§ Work required
Word for word, reproduce the records, keeping none of the pictures.
*** Begin section ***
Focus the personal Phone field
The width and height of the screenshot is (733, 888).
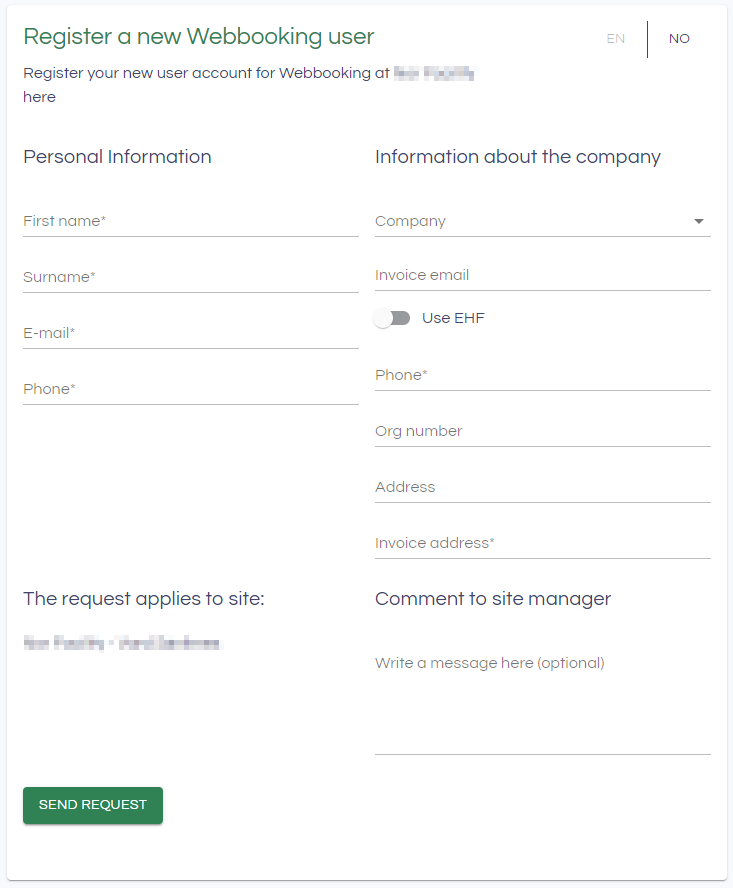pyautogui.click(x=190, y=389)
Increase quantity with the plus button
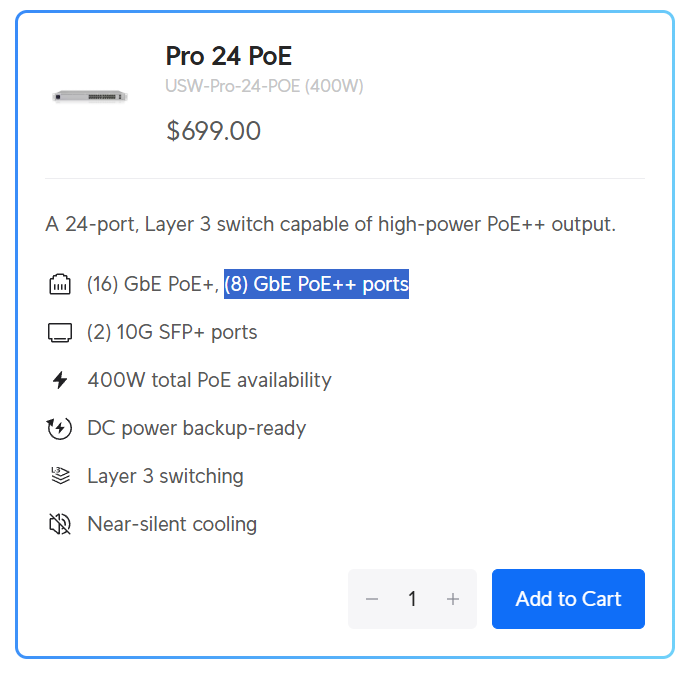The height and width of the screenshot is (673, 682). (x=453, y=599)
*** End section ***
§ Exercise output
Focus the personal Phone field
The width and height of the screenshot is (733, 888).
pyautogui.click(x=190, y=389)
Increase quantity with the plus button
The height and width of the screenshot is (673, 682). (x=453, y=599)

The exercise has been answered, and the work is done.